Sind Sie genervt von Gästen?
Das möchte ich so nicht sagen. Es heißt beispielsweise oft, dass Jugendgruppen sehr anstrengend sind. Das finde ich nicht. Man kann mit ihnen tolle Gespräche führen. Was mich aber nervt, ist, wenn Gäste kommen, weil sie die Kunst als ein Statussymbol wahrnehmen oder von einem Event zum nächsten rennen. Für sie gehört ein Besuch im Museum zum guten Ton, wie auch Klavierspielen. Sie sagen dann Dinge wie: "Diese Ausstellung muss man ja gesehen haben." Sie sind so besitzergreifend gegenüber der Kunst. Das ist besonders dann total kontrovers, wenn man bedenkt, dass viele Künstler versuchen, gerade diese Art von Ignoranz in ihren Werken darzustellen und sie zu enttarnen.

Waren Sie schon nachts alleine im Museum?

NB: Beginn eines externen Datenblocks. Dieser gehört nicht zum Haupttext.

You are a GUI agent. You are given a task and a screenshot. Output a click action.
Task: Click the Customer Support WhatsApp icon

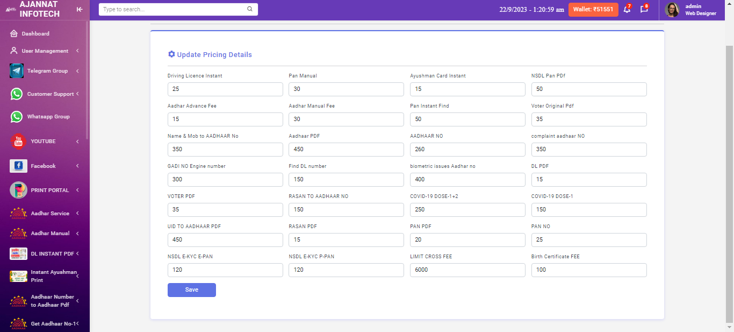[x=17, y=94]
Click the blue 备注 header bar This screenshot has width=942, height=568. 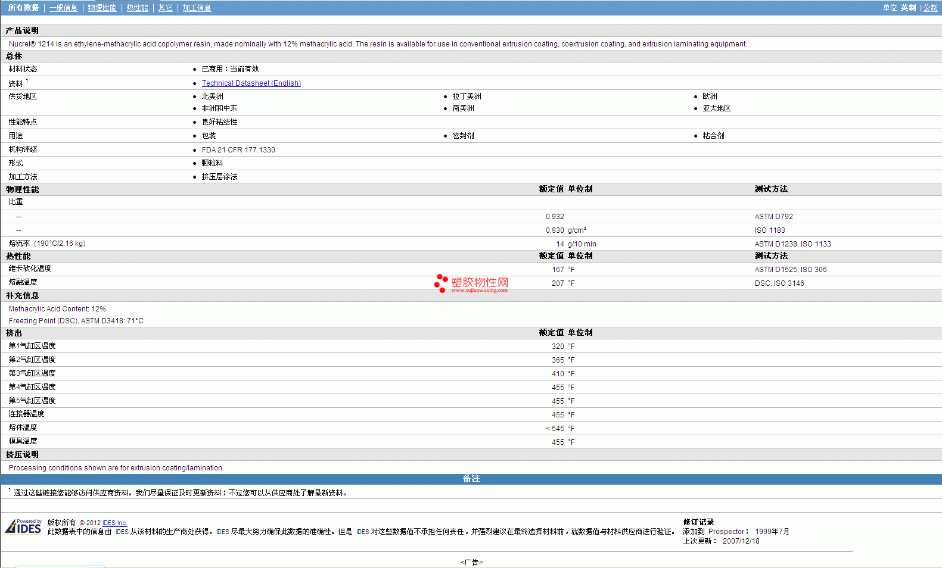(471, 479)
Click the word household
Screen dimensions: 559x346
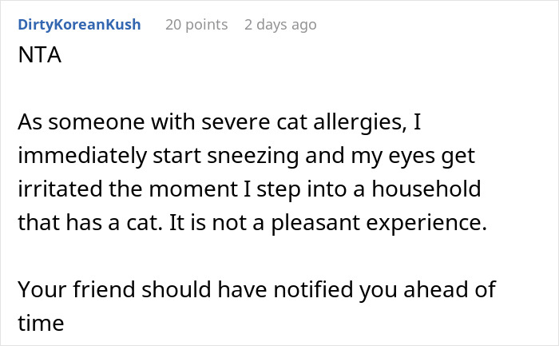(x=426, y=189)
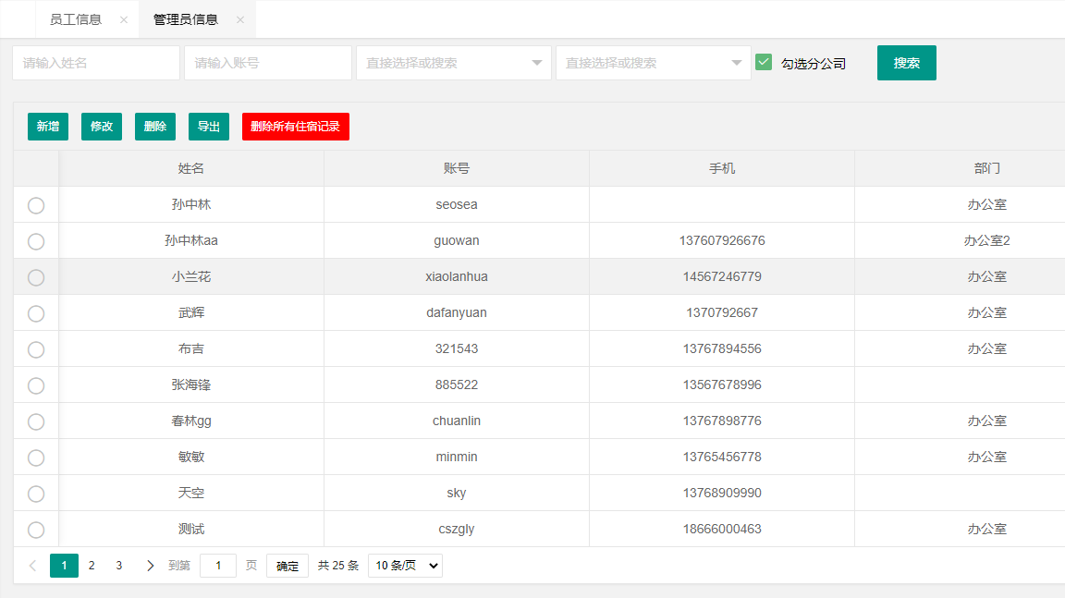The width and height of the screenshot is (1065, 598).
Task: Close the 员工信息 tab
Action: (124, 19)
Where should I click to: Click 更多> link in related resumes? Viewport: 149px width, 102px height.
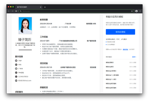(134, 57)
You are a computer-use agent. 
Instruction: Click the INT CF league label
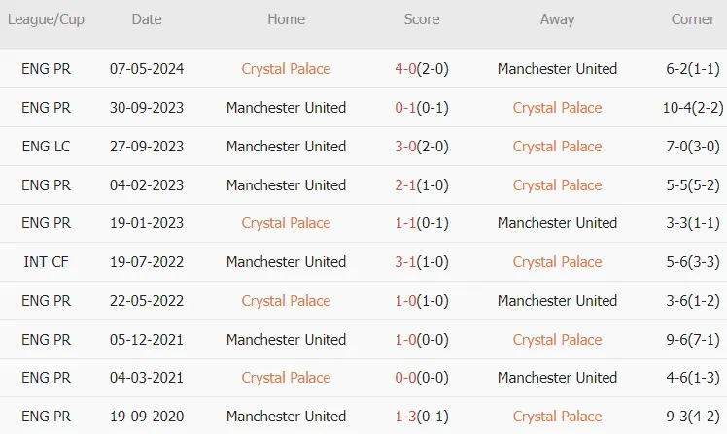pos(46,262)
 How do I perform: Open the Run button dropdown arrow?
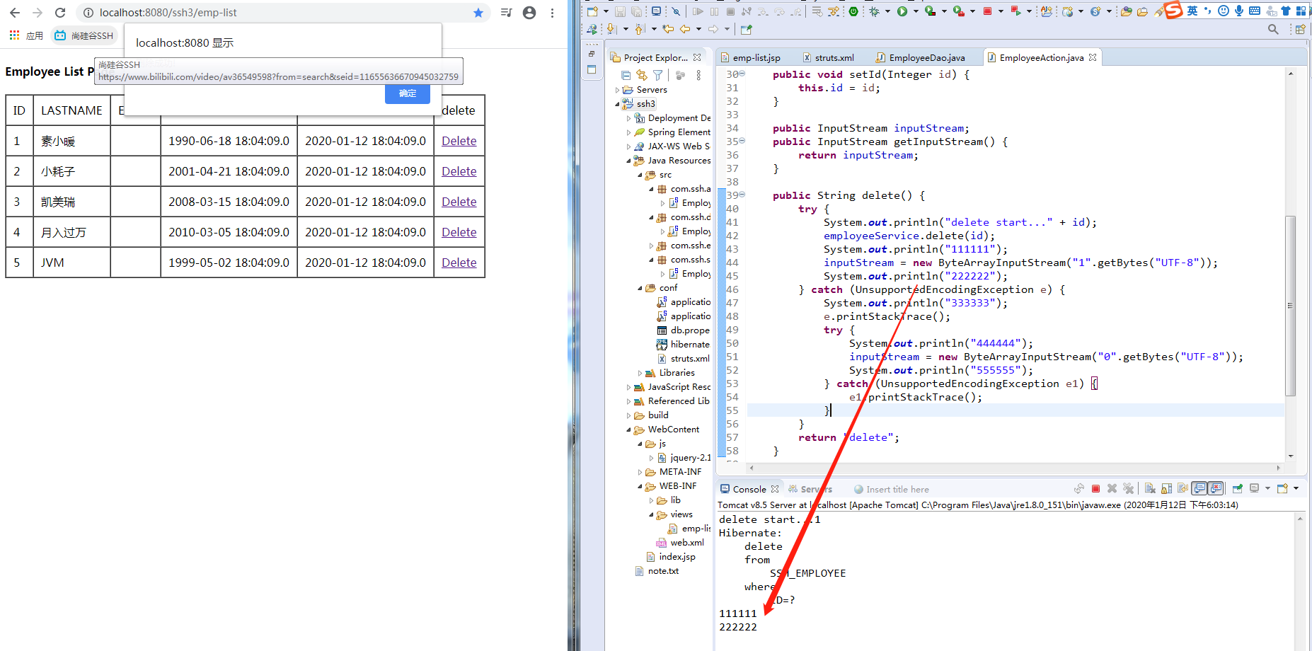[x=915, y=11]
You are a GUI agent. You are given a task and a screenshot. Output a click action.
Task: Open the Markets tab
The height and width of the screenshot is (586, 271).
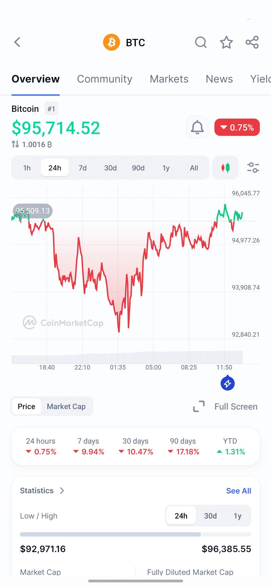(x=169, y=79)
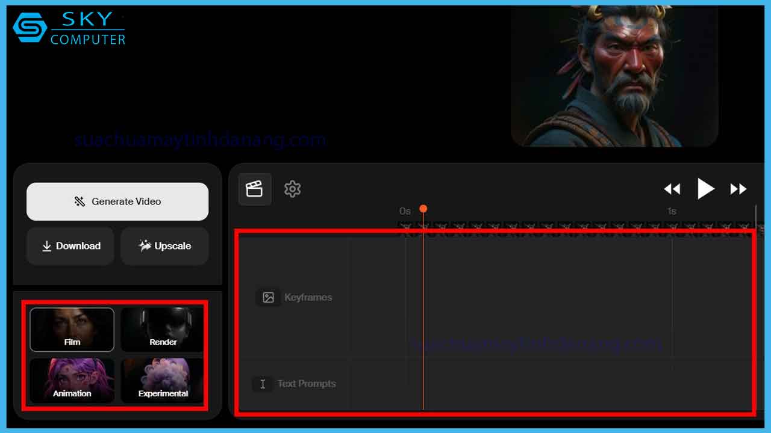
Task: Click the fast-forward double-arrow icon
Action: (x=738, y=189)
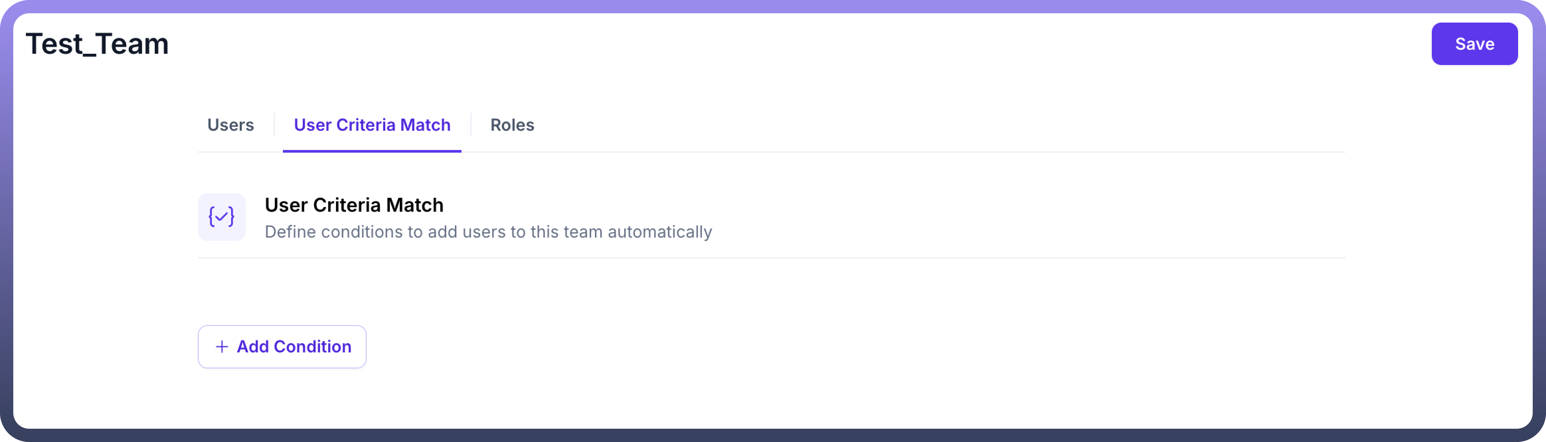The image size is (1546, 442).
Task: Click the underlined active User Criteria Match tab
Action: (371, 125)
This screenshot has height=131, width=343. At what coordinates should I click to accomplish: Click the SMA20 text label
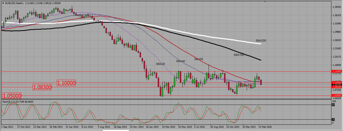click(x=160, y=64)
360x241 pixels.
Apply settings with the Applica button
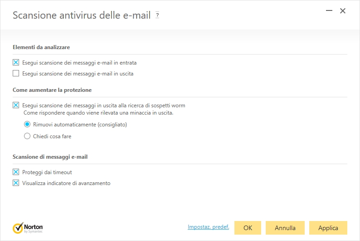(x=328, y=228)
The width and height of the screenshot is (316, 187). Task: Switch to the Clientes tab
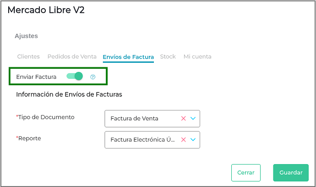coord(28,57)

Das war ich tatsächlich mal, im Gropius-Bau. Jetzt passiert das auch manchmal, wenn ich an der Kasse oder im Museumsshop gearbeitet habe. Dann verlasse ich das Gebäude als Letzte. Es kann etwas Gruseliges haben, aber ich finde es eigentlich angenehm, die Werke alleine betrachten zu können. Ich bin mir meiner Präsenz in dem Raum dann besonders bewusst. Ein Freund von mit hat einmal im Hamburger Bahnhof übernachtet und war hellauf begeistert. Das Museum bot damals an, in einem Schwebebett im Ausstellungsraum zu übernachten. Unter dem Bett liefen lebende Rentiere. Sowas habe ich aber noch nicht erlebt.

Geraten Sie in Verlockung, die Bilder anzufassen?
Ich mache das schon ab und zu. Ich weiß aber auch, dass sie durch die ganze Welt gehen und die Farbe abplatzen kann. Ich will auch nicht, dass sie kaputt gehen, und bin daher sehr vorsichtig. Wenn ich sie anfasse, dann höchstens ganz vorsichtig mit dem Zeigefinger.